Magnitude of vector joining P and Q = |P-Q| = r

.:. r = √6

v= ω x r
v= 2 x √6
v = 4.8990m/s

I'm assuming I'm completely wrong because the amount of work isn't enough for the amount of marks. I've seen similar questions online and I've noticed that x=1+t, y=1+2t and z=3t have been used in a number of the answers. Are these general rules or have they been derived from the question somehow? Any and all help would be greatly appreciated. Thanks.

 

[SammyS]

Homework Statement

A rigid body is rotating with angular velocity 2 rad/s about an axis in the
direction of the vector (i + j + k) and passing through the point Q = (0, 1, -1) on
the body. Find the linear velocity of the point P = (1, 0, 1) on the body.
(You may use the result v = ω x r .)

Homework Equations

v= ω x r

The Attempt at a Solution

Magnitude of vector joining P and Q = |P-Q| = r

.:. r = √6

v= ω x r
v= 2 x √6
v = 4.8990m/s

I'm assuming I'm completely wrong because the amount of work isn't enough for the amount of marks. I've seen similar questions online and I've noticed that x=1+t, y=1+2t and z=3t have been used in a number of the answers. Are these general rules or have they been derived from the question somehow? Any and all help would be greatly appreciated. Thanks.

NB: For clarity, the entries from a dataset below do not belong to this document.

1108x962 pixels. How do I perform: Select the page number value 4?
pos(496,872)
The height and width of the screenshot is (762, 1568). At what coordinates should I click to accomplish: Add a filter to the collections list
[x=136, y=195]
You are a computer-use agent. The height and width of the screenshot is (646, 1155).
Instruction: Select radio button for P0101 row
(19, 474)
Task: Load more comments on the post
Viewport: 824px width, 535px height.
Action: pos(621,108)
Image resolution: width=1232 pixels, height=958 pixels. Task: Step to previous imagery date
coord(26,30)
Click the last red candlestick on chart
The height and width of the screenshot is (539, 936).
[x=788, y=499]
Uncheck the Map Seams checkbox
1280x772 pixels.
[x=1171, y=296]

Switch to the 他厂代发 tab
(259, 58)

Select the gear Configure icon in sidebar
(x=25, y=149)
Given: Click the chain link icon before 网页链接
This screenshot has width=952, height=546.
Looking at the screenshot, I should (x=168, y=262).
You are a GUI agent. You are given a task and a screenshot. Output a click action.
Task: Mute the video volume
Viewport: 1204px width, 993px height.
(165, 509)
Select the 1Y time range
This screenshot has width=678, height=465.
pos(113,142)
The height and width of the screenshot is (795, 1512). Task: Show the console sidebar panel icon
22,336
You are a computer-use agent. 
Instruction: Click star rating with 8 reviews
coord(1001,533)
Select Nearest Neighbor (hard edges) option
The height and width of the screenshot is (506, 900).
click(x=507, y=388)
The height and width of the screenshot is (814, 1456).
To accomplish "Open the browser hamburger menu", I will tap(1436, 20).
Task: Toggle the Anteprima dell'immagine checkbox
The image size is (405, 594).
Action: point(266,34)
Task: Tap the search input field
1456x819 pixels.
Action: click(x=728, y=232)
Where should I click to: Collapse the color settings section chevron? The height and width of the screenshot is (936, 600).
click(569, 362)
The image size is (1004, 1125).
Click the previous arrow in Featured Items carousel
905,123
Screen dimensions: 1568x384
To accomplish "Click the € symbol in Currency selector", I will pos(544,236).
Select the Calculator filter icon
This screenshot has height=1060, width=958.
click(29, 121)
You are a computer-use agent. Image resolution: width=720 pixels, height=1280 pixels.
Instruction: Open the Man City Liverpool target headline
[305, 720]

You haven't taken into account the vector nature of r and ω.

 

[eximius]

So P-Q = (1,-1,2) and w = (2,2,2). Therefore v = (6,-2,-4)m/s ?

I understand your reply but it doesn't really tell me what to do.

 

[SammyS]

So P-Q = (1,-1,2) and w = (2,2,2). Therefore v = (6,-2,-4)m/s ?

I understand your reply but it doesn't really tell me what to do.

Well, you did take the cross product of r and what you thought was ω. So, maybe I helped point you in the right direction -- which is all I wanted to do.

By the way: ω ≠ (2,2,2). The magnitude of (2,2,2) is 2√(3) . The magnitude of ω is 2 .

 

[eximius]

Erm... So what is the answer then? Am I even right in thinking that P-Q is equal to r? How do I get v? Sorry but you're being very cryptic and I just don't get it...

 

[eximius]

Is it something to do with using P-Q as the normal to the plane and discovering the plane's equation with N.(x-Px) = 0? Or something like that?

 

[SammyS]

Erm... So what is the answer then? Am I even right in thinking that P-Q is equal to r? How do I get v? Sorry but you're being very cryptic and I just don't get it...

Yes P-Q = r .

Cryptic? I did mention that you had a problem with what you had for ω.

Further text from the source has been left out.